Aku ngga tau pastinya, yang jelas, aku sering banget berkhayal, berimajinasi, jika aku menjadi walikota. Waktu masih menetap dan sekolah di bogor, aku selalu berkhayal tentang apa saja yang harus kulakukan sebagai walikota. Begitu pun ketika aku sudah kuliah di bandung.

Dalam lamunanku, biasanya sesaat sebelum tidur, aku memimpikan kota bandung dengan pedestrian yang lebar dan tertata rapi, bebas dari pedagang kakilima. Sehingga pada pagi hari terlihat para warga kota, dari anak-anak sekolah, mahasiswa, guru, dosen, PNS, karyawan dengan dinamisnya hilir mudik dengan aman dan nyaman di atas pedestrian menuju tempat tujuan masing-masing. Bagaimana dengan nasib para PKL? Tenang saja... aku juga berkhayal akan merelokasikan para PKL di suatu lokasi tertentu yang strategis. Sehingga warga kota dengan nyaman dapat berbelanja tanpa takut terserempet angkot atau becak. Tentu saja kebersihan merupakan hal yang mutlak, hingga tak ada lagi seekor lalat pun yang terlihat beterbangan. Bagaimana dengan warung-warung tenda pinggir jalan seperti di simpang dago yang sering dikunjungi para mahasiswa pada waktu malam? Pernah lihat kawasan champ elysee di paris yang terkenal dengan kafe-kafe pinggir jalannya? yaa mungkin ngga akan secantik itu, tetapi ide bagus juga jika warung-warung tenda tersebut diatur dengan konsep seperti itu. Waah, selain mempercantik kota, akan lebih nyaman bagi kita untuk makan malam di tempat semacam itu.

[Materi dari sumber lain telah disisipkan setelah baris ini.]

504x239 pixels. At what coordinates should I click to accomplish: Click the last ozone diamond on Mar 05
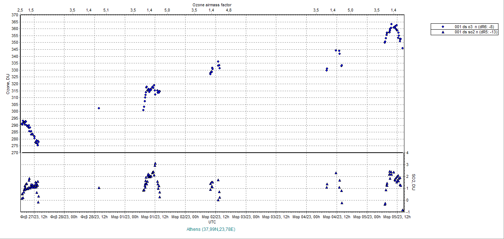[403, 48]
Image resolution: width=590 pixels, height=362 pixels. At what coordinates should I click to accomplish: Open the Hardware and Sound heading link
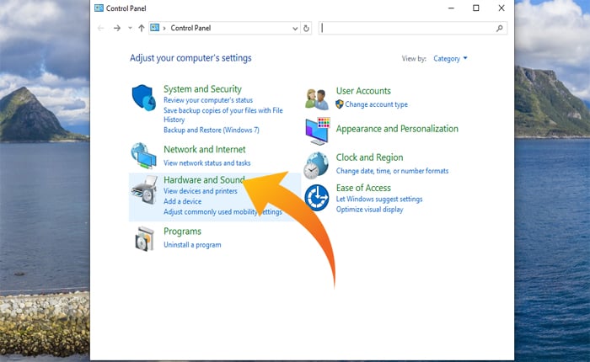point(203,180)
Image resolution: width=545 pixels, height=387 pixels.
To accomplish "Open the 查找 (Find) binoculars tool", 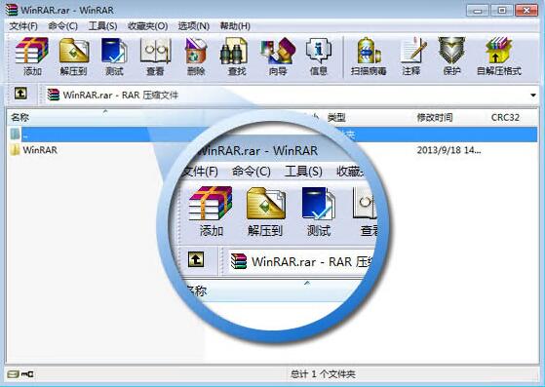I will click(x=237, y=57).

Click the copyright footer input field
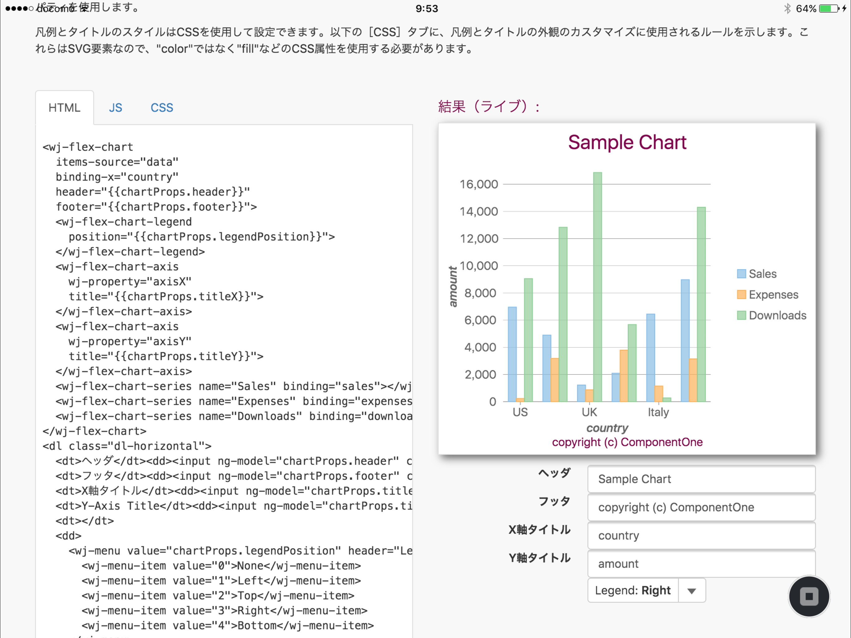click(x=701, y=507)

Lalu di waktu malam, sudut kota akan semakin dipercantik dengan jejeran lampu-lampu jalan yang bersinar dengan benderangnya.

Aku juga memimpikan untuk membangun semacam subway atau kereta bawah tanah sebagai sarana transportasi kota yang aman, nyaman, cepat, dan massive. Coba bayangkan jika seluruh penjuru kota bandung, misalnya dari cimahi sampai jatinangor, dari setiabudi sampai kopo, terbentang rel-rel kereta bawah tanah dengan misalnya, alun-alun sebagai intersection-nya. Warga kota pun dapat dengan mudah menuju pusat-pusat keramaian kota tanpa harus terjebak kemacetan, ataupun jengkel menunggu angkot yang tak bosan-bosannya ngetem, ataupun terbatuk-batuk menghirup asap rokok dalam angkot yang berdesak-desakan. Bayangkan suasana stasiun subway yang nyaman dan bebas dari pencopet dan tukang palak, tiket yang dapat dengan mudah dibeli melalui mesin otomatis, menunggu kereta yang datang tiap lima menit, suasana dalam kereta -yang walaupun kita harus berdiri karena ramainya- tetap dapat tersenyum karena menikmati hawa sejuk dari pendingin udara. "Pemberhentian berikutnya, ITB... next destination, ITB" terdengar suara seorang wanita dari loudspeaker untuk menginformasikan para penumpang akan pemberhentian selanjutnya.

Aku percaya, mimpiku ini bukan sekedar utopia. Dan insya Allah, aku pun yakin, suatu saat nanti akan tiba seseorang yang akan memimpin bandung dengan hati... dan ia mengerti benar akan konsep dalam islam: sayyiduhum qaumi, khadimuhum - pemimpin suatu kaum adalah pelayan bagi kaum itu.